Miljenko Jergović

Die unerhörte Geschichte meiner Familie

In einem riesigen Mosaik aus Geschichten und in immer wiederkehrenden Kreisen, wie ein ins Wasser geworfener Stein, der immer weitere Kreise zieht, breitet sich die Geschichte der Familie von Miljenko Jergović vor uns aus – in einer Sprache, in der man sich niederlassen kann. Das Zentrum oder den roten Faden bildet die Geschichte von Jergovićs Mutter, begonnen bei ihrem Grossvater, Karlo Stubler, der noch im österreichisch-ungarischen Reich als Deutscher für die Eisenbahn aus dem Banat den Schienen entlang gegen Dubrovnik und schliesslich nach Sarajevo zog. Seine Geschichte und die Geschichten seiner vier Kinder und deren Kinder bilden das Herzstück des Romans – Rudi, der ewige Student, schöngeistig und nicht sehr alltagstauglich; Olga, Miljenkos Grossmutter und deren Sohn Mladen. Mladen, der mit seinem Tod als deutscher Soldat in der Wehrmacht während des Zweiten Weltkrieges nicht nur das zentrale Trauma der Familie bildet, sondern auch die Absurdität und den Irrsinn der nationalen Zuschreibungen vor Augen führt. Die Geschicke der Familie und der Menschen in ihrem Umkreis bilden einen flimmernden Spiegel der Zeit und ihrer jeweiligen Zerrissenheiten. Identität, Zugehörigkeit, nationaler Irrsinn sind die zentralen Themen in Jergovićs Geschichte seiner Familie. Dieses Thema und die einzelnen Personen umkreist er in einem fast grenzenlos anmutenden Geschichtenschatz. Eine alte Photographie, ein Bienenalmanach, irgendeines der raren Überbleibsel seiner Familie dient als Ausgangspunkt für eine Perlenkette von Geschichten, die sich aneinanderknüpfen, miteinander verweben und sich letzendlich auflösen. In diesen Geschichten erzählt er auch die Geschichte Bosniens, insbesondere Sarajevos. Wobei durchaus auch frei erfundene Geschichten, die als historische Begebenheiten daherkommen, ihren Platz haben. Und er lässt auch sich selber nicht aus – befragt sich, klagt sich an, spricht sich frei in dieser Zeit des Sterbens seiner Mutter – in einer Offenheit, die erstaunt und betroffen macht.
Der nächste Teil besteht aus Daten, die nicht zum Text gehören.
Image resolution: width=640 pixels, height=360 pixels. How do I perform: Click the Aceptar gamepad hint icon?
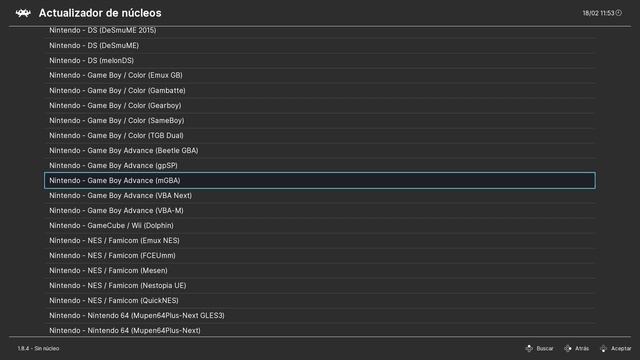[x=603, y=348]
Ein unerhörtes Leseerlebnis, diese unerhörte Geschichte von Miljenko Jergović's Familie! cn

Klappentext:

In seinem neuen Roman zieht der gefeierte Autor Miljenko Jergović alle Register seines Könnens, um zu ergründen, was das Menschsein ausmacht. Er begibt sich auf die Spuren seiner Familie, "weil in jeder Familiengeschichte alles Wichtige der Weltgeschichte steckt". Erstmals nach langer Zeit reist er nach Sarajevo und bringt seine im Sterben liegende Mutter zum Erzählen über die Vorfahren. Dort, wo jede Strasse ihn in die Vergangenheit seiner traumatisierten Heimat führt, setzt er sich in einem schmerzlichen Prozess mit ihrem Erbe auseinander: Im einstigen Habsburgerreich waren sie als Eisenbahner Zugereiste, und jeder Krieg stellte ihre Identitäten und Loyalitäten neu auf die Probe.

Das Gefühl von Fremdheit ist dem grossen europäischen Erzähler Miljenko Jergović geblieben, auch wenn er sich an den Konflikten der Gegenwart auf seine Weise reibt. Fakten kunstvoll mit Fiktion vermischend und mitreissend in konzentrischen Kreisen erzählend, zeigt er in diesem grossen Weltentwurf, was das Leben in einem Vielvölkerstaat für den Einzelnen bedeutet. vor allem wenn er nicht zur Mehrheit gehört, sondern zu den "Anderen".

Bei den 52 Besten Büchern hat Jergović im Juni 2017 ein Interview gegeben. Hier auch noch eine wunderbare Rezension von Saša Stanišić zu diesem äusserst lesenswerten Buch.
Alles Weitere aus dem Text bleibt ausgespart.